Drake nahm einen Schluck aus der Flasche und machte ein finsteres Gesicht. Für Mai war es etwa so ungewöhnlich, sich ihre Gefühle anmerken zu lassen, wie für einen Politiker, seine Wahlversprechen einzuhalten. »Bist du okay?«

»Natürlich bin ich okay. Wieso sollte ich das nicht sein? Was ist los?«

Er nahm einen weiteren kräftigen Schluck. »Ist der Controller, den ich dir gegeben habe, sicher verstaut?«

Sie zögerte kurz. »Ich habe ihn nicht, aber er ist sicher, mein Freund.« Mai klang wieder so ruhig wie immer. »Er ist so sicher, wie es nur geht.« Drake kippte sich noch einen hinter die Binde, als Mai fragte: »War das alles?«

»Nein. Ich glaube, ich habe langsam alle Spuren abgeklappert, aber ich habe noch eine Idee. Eine, die … nahe liegender ist.«

Es knisterte in der Leitung und Mai benahm sich nicht wie üblich.

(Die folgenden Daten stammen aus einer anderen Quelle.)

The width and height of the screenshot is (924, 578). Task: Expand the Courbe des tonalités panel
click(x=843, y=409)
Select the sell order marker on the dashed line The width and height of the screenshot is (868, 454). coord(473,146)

Vielleicht war ja jemand bei ihr.

»Du musst für mich deine japanischen Kontakte anzapfen, auch die chinesischen und ganz besonders die russischen. Ich will wissen, ob Kovalenko eine Familie hat.«

Man hörte, wie sie die Luft einsog. »Meinst du das ernst?«

»Natürlich meine ich das verdammt noch mal ernst.« Er klang schroffer, als er es beabsichtigt hatte, entschuldigte sich jedoch nicht. »Außerdem will ich über Boudreau und seine Familie Bescheid wissen.«

Mai brauchte eine ganze Minute, bis sie antwortete. »Okay, Drake. Ich schau mal, was ich tun kann.«

Drake atmete tief durch, als sie auflegte. Nach einer Minute warf er einen Blick auf die Flasche. Sie war seltsamerweise halb leer. Er sah aus dem Fenster in Richtung Miami, aber das Glas war so schmutzig, dass er kaum hindurchsehen konnte.

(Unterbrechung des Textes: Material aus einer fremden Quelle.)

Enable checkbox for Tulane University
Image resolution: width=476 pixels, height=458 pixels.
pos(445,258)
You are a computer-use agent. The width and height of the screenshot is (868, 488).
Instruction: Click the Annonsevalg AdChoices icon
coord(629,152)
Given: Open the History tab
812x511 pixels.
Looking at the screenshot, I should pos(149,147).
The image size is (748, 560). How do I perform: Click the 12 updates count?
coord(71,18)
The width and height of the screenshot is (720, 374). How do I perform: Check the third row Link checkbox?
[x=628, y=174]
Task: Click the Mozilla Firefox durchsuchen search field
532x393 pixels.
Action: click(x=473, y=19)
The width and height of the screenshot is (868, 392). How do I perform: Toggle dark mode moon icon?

Ein Stich fuhr ihm durchs Herz.

Erneut hob er die Flasche an den Mund. Ohne weiter nachzudenken, traf er eine Entscheidung. Er drückte einen weiteren Schnellwahlknopf auf dem Handy. Solange er etwas zu tun hatte, konnte er die Trauer irgendwie unterdrücken. Wenn er eine Aufgabe hatte, konnte er wieder nach vorne blicken.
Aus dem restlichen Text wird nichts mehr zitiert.